Lawyers in black robes were among more than 1,000 protesters who gathered outside the headquarters of the country’s trade union federation in the capital Amman to demand the government drop the reforms.
Some demonstrators waved Jordanian flags or carried placards reading “I’m afraid for my future” while others held up loaves of flatbread with “corruption = hunger” written on them.
After a week of rallies against reforms backed by the International Monetary Fund (IMF), there were few signs that public anger was abating, despite Prime Minister Hani Mulki stepping down and King Abdullah II calling for a full review of the proposed tax law.
If passed, the bill would raise taxes on employees by at least five percent and on companies by between 20 and 40 percent.
A majority of deputies have said they will vote against it, but protesters have staged repeated night-time demonstrations after breaking the Ramadan fast to demand the bill be withdrawn altogether.
Tarek, a 45-year-old lawyer, said the law would imperil “what remains of the middle class.”
“This bill is a disaster,” he said.
Linda, a 35-year-old English teacher at a private school, said it was the first time in her life that she had attended a protest.
Ali al-Abous, head of Jordan’s doctors’ union and trade union federation, told AFP that the strike aimed “to send a message to the new government [to] drop the income tax draft law and hold a national dialogue on it.”
Addressing a crowd later Wednesday, Abous said unions had “decided to give the government a chance to hold a national dialogue” on the law, but booing protesters prevented him from finishing his speech.
“That’s unacceptable; we shouldn’t talk to the government until the bill is withdrawn,” said Saad, 27, a pharmacy student, prompting shouts of agreement.
Other protesters accused the unions of selling out their cause.

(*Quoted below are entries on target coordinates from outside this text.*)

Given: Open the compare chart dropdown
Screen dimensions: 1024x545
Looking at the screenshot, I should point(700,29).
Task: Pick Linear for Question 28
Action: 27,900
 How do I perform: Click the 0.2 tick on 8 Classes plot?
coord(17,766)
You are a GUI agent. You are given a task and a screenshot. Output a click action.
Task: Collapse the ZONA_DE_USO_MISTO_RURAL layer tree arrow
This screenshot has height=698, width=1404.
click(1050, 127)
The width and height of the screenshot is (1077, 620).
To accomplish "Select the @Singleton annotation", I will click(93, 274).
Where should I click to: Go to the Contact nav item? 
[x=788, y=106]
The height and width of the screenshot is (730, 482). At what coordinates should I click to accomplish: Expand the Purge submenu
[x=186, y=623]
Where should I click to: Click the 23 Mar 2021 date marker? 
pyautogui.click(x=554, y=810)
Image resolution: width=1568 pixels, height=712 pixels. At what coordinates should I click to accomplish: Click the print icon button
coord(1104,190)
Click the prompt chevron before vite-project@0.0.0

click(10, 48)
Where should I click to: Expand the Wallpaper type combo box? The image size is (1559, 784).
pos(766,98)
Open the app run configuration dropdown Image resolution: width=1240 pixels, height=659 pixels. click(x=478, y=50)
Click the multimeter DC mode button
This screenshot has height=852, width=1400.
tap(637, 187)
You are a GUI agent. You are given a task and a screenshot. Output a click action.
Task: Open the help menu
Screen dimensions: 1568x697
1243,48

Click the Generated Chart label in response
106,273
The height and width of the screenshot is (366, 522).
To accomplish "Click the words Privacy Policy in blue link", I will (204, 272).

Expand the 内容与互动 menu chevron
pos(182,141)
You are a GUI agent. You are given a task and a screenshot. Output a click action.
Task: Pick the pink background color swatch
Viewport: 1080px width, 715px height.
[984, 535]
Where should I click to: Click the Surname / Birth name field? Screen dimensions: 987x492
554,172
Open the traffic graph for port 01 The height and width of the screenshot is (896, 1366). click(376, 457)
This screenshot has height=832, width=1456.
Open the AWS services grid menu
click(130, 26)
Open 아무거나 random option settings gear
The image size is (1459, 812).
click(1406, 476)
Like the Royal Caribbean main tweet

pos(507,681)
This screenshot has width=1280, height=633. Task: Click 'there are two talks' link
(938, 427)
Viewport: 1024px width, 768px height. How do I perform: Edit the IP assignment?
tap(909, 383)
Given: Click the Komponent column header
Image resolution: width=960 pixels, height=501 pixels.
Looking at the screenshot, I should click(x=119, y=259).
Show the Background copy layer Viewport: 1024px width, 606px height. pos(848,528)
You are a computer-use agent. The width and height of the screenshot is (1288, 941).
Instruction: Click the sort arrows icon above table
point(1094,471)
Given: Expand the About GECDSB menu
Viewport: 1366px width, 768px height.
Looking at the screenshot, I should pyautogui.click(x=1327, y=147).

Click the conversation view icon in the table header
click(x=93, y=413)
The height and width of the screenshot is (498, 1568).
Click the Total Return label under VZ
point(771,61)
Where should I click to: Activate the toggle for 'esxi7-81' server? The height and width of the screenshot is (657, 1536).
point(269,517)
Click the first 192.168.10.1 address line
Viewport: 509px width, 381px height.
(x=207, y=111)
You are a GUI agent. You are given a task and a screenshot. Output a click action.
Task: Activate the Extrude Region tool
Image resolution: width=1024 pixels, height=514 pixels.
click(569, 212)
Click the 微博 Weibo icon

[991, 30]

Abous later clarified on television that the unions’ main demand — to see the bill withdrawn — had not changed but that the government should be given time to respond.
For his part, Jordan’s newly named Prime Minister Omar al-Razzaz tweeted to pledge “dialogue with the different parties and to work with them” towards “a tax system that is fair to everybody.”
The tax bill, yet to be approved by parliament, was the latest in a series of austerity measures since Amman secured a $723-million loan from the IMF in 2016.
Since January, resources-poor Jordan, which suffers from high unemployment and poverty, has seen repeated price rises including for staples such as bread, as well as extra taxes on basic goods.
Fuel prices have risen five times since the start of the year, while electricity bills have surged by 55 percent since February.
The measures have sparked some of the biggest economic protests in five years.
Demonstrators gathered in Amman overnight after breaking their Ramadan fast, jostling with police and waving Jordanian flags.
In a letter charging Razzaz with forming a new government on Monday, King Abdullah II said it “must carry out a comprehensive review of the tax system” to avoid “unjust taxes that do not achieve justice and balance between the incomes of the poor and the rich.”
Late Monday, the king had warned Jordan was “at a crossroads,” blaming the economic woes on regional instability, the burden of hosting hundreds of thousands of Syrian refugees and a lack of international support.